*** Block opens ***

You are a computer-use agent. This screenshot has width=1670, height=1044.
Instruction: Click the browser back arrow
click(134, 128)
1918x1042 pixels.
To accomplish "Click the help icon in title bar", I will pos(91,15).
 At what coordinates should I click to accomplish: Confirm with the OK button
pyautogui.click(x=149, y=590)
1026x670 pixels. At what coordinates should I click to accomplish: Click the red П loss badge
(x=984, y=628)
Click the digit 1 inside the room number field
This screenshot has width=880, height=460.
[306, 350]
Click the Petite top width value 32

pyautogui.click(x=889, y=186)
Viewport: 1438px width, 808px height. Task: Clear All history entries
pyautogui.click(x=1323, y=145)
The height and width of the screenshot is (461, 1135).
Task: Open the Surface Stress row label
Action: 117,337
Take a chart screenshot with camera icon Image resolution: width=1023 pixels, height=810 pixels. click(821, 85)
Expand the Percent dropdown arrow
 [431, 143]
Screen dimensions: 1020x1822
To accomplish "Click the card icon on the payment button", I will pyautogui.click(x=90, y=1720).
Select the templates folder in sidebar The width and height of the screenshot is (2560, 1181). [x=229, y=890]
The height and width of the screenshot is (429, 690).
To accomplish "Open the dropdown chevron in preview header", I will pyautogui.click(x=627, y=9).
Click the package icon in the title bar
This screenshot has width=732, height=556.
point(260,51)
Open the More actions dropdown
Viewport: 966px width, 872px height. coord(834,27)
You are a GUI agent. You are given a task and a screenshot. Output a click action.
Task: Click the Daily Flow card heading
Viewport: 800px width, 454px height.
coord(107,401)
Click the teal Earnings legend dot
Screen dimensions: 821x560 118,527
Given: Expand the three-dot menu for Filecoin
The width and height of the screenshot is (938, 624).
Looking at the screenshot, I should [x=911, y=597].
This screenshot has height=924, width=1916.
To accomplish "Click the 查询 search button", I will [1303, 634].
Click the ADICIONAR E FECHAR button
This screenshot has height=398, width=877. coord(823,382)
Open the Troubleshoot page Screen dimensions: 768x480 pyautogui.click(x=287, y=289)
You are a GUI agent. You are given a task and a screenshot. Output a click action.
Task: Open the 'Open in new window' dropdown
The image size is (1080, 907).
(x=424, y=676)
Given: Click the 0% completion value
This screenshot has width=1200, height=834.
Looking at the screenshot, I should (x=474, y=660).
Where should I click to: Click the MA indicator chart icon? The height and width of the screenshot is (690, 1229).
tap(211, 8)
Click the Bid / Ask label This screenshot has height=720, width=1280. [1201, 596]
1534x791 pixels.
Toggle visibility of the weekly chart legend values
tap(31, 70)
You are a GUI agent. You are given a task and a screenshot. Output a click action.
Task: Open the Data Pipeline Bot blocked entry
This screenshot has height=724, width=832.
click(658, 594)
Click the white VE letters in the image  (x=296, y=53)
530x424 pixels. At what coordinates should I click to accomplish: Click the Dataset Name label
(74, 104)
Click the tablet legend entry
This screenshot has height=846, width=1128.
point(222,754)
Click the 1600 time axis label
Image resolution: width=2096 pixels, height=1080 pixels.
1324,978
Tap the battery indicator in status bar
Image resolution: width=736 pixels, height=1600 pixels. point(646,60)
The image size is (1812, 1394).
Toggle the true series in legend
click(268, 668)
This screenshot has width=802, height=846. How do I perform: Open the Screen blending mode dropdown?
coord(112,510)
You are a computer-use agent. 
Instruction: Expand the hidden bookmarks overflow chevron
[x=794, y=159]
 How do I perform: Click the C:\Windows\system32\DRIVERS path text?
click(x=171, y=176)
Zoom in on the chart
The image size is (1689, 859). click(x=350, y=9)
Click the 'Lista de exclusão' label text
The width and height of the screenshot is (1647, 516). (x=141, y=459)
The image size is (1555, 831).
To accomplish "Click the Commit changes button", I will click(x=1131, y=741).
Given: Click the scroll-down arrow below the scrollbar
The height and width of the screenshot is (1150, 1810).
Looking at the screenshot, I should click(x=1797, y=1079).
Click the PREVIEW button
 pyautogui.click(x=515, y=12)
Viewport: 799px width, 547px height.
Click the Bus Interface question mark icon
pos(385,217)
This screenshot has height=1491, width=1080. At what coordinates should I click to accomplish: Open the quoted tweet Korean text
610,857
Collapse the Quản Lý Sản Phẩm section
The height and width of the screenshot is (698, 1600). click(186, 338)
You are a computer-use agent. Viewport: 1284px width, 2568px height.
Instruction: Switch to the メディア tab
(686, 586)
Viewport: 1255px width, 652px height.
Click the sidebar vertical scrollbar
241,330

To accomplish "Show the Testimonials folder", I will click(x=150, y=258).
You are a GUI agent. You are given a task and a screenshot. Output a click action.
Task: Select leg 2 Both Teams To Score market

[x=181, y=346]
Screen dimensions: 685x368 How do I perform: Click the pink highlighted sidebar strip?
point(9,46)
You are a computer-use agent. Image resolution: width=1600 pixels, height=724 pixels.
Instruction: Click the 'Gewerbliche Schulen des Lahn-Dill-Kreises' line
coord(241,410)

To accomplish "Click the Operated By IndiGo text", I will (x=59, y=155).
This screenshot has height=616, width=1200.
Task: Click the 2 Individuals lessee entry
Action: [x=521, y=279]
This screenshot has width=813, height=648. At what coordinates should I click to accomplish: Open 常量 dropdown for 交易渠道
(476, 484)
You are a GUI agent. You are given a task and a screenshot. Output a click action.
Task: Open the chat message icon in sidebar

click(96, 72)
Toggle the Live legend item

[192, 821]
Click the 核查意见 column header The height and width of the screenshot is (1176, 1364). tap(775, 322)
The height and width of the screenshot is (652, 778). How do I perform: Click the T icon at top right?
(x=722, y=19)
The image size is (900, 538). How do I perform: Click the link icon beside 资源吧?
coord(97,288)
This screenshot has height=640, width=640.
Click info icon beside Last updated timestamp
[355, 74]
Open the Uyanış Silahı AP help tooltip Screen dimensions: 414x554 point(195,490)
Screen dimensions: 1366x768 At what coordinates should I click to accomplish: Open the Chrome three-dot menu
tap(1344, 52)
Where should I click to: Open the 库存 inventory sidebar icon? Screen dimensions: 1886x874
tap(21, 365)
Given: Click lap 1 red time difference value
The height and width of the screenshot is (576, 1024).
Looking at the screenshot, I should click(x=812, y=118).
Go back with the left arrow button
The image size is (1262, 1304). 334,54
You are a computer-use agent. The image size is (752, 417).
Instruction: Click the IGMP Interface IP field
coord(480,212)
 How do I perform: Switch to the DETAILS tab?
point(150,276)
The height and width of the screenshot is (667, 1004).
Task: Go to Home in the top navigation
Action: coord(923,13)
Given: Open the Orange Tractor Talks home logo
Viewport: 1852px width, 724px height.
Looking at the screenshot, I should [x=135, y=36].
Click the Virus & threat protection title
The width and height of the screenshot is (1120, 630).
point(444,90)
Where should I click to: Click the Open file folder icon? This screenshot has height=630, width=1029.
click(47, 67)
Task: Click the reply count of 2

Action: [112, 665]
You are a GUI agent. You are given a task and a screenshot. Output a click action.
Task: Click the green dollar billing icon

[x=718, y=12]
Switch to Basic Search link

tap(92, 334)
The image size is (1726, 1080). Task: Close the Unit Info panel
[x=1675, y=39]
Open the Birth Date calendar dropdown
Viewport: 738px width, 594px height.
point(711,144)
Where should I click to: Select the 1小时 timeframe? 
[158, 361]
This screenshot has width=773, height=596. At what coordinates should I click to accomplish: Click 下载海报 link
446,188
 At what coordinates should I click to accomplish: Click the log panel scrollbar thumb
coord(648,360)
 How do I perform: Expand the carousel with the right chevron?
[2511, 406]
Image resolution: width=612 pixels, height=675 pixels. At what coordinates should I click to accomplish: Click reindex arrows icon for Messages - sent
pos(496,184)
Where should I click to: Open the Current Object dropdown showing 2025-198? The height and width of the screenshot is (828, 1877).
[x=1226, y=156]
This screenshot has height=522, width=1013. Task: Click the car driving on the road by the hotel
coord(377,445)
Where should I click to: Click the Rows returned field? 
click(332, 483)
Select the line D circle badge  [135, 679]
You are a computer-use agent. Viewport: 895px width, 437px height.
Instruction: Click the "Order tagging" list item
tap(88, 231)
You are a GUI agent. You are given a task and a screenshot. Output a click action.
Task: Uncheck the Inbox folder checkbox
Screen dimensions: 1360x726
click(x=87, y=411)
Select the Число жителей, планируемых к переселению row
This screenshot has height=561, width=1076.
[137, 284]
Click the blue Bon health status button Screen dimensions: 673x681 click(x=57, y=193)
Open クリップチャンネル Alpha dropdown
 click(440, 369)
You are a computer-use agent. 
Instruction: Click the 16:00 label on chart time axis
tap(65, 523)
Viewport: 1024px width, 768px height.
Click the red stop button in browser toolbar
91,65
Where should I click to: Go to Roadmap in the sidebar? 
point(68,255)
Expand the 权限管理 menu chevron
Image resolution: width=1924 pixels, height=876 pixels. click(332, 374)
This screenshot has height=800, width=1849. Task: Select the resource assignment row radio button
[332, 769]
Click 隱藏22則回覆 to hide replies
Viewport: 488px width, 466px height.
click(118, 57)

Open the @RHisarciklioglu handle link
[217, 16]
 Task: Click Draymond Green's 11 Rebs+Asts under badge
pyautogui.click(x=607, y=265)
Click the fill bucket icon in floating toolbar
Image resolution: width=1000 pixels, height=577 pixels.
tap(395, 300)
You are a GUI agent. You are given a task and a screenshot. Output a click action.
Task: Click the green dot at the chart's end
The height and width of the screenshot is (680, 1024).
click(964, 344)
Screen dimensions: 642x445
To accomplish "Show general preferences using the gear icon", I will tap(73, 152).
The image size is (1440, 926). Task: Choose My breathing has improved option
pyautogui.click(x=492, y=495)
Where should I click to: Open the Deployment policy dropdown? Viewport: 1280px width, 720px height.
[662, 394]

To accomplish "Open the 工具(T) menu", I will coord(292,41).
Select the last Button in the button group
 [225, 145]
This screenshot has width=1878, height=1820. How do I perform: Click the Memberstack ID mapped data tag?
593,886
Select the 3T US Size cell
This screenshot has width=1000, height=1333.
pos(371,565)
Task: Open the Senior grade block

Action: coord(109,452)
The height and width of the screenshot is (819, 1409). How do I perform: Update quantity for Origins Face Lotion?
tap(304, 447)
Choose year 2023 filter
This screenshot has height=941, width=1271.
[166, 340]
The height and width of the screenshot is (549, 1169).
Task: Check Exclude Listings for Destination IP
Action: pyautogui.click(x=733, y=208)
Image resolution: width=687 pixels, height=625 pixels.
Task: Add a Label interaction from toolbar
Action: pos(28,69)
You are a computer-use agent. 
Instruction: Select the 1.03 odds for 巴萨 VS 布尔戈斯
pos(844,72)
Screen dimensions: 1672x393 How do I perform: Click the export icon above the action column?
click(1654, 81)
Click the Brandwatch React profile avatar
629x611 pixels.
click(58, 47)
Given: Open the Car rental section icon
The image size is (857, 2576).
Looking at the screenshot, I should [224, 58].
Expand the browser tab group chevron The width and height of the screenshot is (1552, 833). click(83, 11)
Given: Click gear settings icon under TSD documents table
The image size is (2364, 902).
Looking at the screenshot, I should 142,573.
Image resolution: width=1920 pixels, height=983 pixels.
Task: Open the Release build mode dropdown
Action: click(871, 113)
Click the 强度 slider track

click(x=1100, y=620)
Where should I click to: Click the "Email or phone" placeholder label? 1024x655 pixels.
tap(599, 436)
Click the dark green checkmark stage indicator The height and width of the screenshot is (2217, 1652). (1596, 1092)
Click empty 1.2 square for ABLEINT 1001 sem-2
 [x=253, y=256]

*** Block closes ***

- Problem to solve:
What is needed is an exact copy of the lines above, from the one containing "Select the 3T US Size cell" through the one containing "Expand the browser", with nothing added.

- Task answer:
Select the 3T US Size cell
This screenshot has width=1000, height=1333.
pos(371,565)
Task: Open the Senior grade block

Action: coord(109,452)
The height and width of the screenshot is (819, 1409). How do I perform: Update quantity for Origins Face Lotion?
tap(304, 447)
Choose year 2023 filter
This screenshot has height=941, width=1271.
[166, 340]
The height and width of the screenshot is (549, 1169).
Task: Check Exclude Listings for Destination IP
Action: pyautogui.click(x=733, y=208)
Image resolution: width=687 pixels, height=625 pixels.
Task: Add a Label interaction from toolbar
Action: pos(28,69)
You are a computer-use agent. 
Instruction: Select the 1.03 odds for 巴萨 VS 布尔戈斯
pos(844,72)
Screen dimensions: 1672x393 How do I perform: Click the export icon above the action column?
click(1654, 81)
Click the Brandwatch React profile avatar
629x611 pixels.
click(58, 47)
Given: Open the Car rental section icon
The image size is (857, 2576).
Looking at the screenshot, I should [224, 58].
Expand the browser tab group chevron The width and height of the screenshot is (1552, 833). click(83, 11)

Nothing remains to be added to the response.